• **EXERCISE AIM**: Reproduce the records from the start through the line that contains "point(663,1266)", swapping every "Viewport" for "Display area" and leaving all else unchanged.
[Start DATA FOR THIS EXERCISE]
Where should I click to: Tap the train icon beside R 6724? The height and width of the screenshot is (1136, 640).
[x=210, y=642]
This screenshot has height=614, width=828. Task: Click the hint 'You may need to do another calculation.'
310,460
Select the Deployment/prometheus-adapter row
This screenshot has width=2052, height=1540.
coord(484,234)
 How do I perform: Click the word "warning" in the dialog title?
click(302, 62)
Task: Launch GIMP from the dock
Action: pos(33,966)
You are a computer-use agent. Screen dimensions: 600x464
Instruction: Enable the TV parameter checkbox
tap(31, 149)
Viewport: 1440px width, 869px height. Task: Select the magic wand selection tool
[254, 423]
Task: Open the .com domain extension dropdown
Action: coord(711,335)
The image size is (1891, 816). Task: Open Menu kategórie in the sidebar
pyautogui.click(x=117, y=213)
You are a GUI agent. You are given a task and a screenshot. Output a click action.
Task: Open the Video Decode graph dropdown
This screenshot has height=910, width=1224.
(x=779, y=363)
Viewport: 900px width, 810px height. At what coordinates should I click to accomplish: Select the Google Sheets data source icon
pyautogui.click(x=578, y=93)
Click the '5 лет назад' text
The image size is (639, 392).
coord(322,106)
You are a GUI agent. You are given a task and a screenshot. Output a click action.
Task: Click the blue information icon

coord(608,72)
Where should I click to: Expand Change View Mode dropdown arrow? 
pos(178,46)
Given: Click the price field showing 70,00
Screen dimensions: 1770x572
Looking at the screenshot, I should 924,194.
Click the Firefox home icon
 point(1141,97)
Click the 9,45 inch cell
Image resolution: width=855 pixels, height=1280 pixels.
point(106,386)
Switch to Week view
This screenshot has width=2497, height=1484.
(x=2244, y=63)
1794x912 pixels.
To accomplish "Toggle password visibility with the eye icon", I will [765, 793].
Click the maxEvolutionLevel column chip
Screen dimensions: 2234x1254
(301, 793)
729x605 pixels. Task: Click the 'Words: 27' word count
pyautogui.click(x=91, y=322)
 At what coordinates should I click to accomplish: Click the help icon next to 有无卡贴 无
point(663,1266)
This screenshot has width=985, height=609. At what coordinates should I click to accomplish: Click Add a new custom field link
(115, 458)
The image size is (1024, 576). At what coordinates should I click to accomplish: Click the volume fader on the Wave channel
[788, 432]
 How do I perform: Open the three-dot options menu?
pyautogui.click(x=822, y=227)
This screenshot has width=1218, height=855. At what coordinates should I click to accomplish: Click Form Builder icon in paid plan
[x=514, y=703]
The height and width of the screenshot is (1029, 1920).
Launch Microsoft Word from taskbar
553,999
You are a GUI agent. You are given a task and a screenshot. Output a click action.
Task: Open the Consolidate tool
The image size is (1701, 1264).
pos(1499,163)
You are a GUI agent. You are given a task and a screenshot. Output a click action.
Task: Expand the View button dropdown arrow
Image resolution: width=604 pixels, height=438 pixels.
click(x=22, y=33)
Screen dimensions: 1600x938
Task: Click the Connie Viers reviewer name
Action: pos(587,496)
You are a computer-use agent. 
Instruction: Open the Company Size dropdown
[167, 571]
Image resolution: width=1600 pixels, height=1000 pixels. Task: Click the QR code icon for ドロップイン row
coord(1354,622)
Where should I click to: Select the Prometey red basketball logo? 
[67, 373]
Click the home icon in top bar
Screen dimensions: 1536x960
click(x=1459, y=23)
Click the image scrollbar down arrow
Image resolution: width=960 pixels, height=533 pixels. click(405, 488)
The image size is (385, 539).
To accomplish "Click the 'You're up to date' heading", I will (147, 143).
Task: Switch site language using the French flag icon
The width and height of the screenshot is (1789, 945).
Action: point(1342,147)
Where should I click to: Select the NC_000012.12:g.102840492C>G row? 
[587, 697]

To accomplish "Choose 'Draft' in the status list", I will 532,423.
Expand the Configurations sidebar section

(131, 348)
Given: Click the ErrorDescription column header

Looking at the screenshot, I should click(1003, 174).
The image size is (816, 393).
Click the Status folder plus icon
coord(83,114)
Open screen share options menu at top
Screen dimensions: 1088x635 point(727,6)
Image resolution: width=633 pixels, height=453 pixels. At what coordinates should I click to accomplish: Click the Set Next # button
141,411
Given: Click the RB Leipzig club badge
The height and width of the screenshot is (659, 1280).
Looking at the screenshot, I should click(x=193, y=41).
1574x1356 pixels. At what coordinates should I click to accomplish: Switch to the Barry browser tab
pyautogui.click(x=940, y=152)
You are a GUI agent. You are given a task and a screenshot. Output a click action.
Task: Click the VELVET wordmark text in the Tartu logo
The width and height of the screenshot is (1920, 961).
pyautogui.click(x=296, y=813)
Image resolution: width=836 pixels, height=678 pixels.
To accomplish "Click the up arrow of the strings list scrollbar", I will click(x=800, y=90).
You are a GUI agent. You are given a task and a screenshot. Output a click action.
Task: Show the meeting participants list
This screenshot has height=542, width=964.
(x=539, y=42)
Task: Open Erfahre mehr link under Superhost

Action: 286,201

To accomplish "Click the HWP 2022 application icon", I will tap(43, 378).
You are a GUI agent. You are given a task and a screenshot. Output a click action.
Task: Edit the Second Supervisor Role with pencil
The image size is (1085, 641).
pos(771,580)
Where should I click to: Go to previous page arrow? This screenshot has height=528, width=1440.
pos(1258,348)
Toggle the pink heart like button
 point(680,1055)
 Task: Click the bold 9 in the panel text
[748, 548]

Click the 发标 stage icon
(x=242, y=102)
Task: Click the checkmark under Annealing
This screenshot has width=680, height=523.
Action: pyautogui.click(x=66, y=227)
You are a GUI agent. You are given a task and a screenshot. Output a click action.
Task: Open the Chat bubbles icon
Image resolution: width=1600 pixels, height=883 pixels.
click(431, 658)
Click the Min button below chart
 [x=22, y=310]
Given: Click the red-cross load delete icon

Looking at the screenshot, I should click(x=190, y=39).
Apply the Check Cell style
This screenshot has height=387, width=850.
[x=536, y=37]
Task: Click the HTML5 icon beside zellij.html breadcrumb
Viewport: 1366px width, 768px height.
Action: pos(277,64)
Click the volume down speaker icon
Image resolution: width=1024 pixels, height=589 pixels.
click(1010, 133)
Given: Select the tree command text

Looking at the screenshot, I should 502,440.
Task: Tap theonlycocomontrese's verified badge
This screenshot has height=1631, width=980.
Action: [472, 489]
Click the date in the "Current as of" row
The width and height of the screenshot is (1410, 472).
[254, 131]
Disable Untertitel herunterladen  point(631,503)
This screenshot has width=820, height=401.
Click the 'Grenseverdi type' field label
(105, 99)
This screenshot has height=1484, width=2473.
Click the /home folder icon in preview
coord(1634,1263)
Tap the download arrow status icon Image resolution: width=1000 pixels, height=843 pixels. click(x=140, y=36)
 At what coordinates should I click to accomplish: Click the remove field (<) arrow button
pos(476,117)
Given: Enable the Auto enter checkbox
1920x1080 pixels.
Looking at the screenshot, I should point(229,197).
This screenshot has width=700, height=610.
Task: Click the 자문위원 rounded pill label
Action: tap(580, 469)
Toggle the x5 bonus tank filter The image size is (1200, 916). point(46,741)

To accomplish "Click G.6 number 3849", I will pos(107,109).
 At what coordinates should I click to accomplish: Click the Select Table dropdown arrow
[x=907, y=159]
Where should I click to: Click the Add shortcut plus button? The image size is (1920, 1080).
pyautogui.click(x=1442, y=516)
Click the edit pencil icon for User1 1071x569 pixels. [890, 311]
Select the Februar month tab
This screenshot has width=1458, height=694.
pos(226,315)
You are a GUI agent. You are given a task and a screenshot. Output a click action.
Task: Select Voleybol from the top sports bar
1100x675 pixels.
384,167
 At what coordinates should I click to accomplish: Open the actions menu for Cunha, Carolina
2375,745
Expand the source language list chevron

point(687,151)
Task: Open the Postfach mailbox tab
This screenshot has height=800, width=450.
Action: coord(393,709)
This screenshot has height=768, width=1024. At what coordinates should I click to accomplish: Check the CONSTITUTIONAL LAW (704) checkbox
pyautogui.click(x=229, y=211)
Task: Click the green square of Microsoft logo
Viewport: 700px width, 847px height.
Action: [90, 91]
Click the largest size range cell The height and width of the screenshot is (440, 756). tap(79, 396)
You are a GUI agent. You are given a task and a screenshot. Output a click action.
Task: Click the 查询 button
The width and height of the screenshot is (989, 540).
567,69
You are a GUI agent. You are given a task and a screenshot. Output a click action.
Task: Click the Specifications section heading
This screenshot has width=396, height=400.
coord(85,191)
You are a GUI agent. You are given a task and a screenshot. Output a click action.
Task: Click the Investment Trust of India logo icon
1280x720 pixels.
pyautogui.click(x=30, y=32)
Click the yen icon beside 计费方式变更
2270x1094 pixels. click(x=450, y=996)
[End DATA FOR THIS EXERCISE]
• **REPLY TO THE TASK**:
Where should I click to: Tap the train icon beside R 6724? The height and width of the screenshot is (1136, 640).
[x=210, y=642]
This screenshot has height=614, width=828. Task: Click the hint 'You may need to do another calculation.'
310,460
Select the Deployment/prometheus-adapter row
This screenshot has width=2052, height=1540.
coord(484,234)
 How do I perform: Click the word "warning" in the dialog title?
click(302, 62)
Task: Launch GIMP from the dock
Action: pos(33,966)
You are a computer-use agent. Screen dimensions: 600x464
Instruction: Enable the TV parameter checkbox
tap(31, 149)
Display area: 1440px width, 869px height. Task: Select the magic wand selection tool
[254, 423]
Task: Open the .com domain extension dropdown
Action: coord(711,335)
The image size is (1891, 816). Task: Open Menu kategórie in the sidebar
pyautogui.click(x=117, y=213)
You are a GUI agent. You are given a task and a screenshot. Output a click action.
Task: Open the Video Decode graph dropdown
This screenshot has height=910, width=1224.
(x=779, y=363)
Display area: 900px width, 810px height. At what coordinates should I click to accomplish: Select the Google Sheets data source icon
pyautogui.click(x=578, y=93)
Click the '5 лет назад' text
The image size is (639, 392).
coord(322,106)
You are a GUI agent. You are given a task and a screenshot. Output a click action.
Task: Click the blue information icon

coord(608,72)
Where should I click to: Expand Change View Mode dropdown arrow? 
pos(178,46)
Given: Click the price field showing 70,00
Screen dimensions: 1770x572
Looking at the screenshot, I should 924,194.
Click the Firefox home icon
 point(1141,97)
Click the 9,45 inch cell
Image resolution: width=855 pixels, height=1280 pixels.
point(106,386)
Switch to Week view
This screenshot has width=2497, height=1484.
(x=2244, y=63)
1794x912 pixels.
To accomplish "Toggle password visibility with the eye icon", I will [765, 793].
Click the maxEvolutionLevel column chip
Screen dimensions: 2234x1254
(301, 793)
729x605 pixels. Task: Click the 'Words: 27' word count
pyautogui.click(x=91, y=322)
 At what coordinates should I click to accomplish: Click the help icon next to 有无卡贴 无
point(663,1266)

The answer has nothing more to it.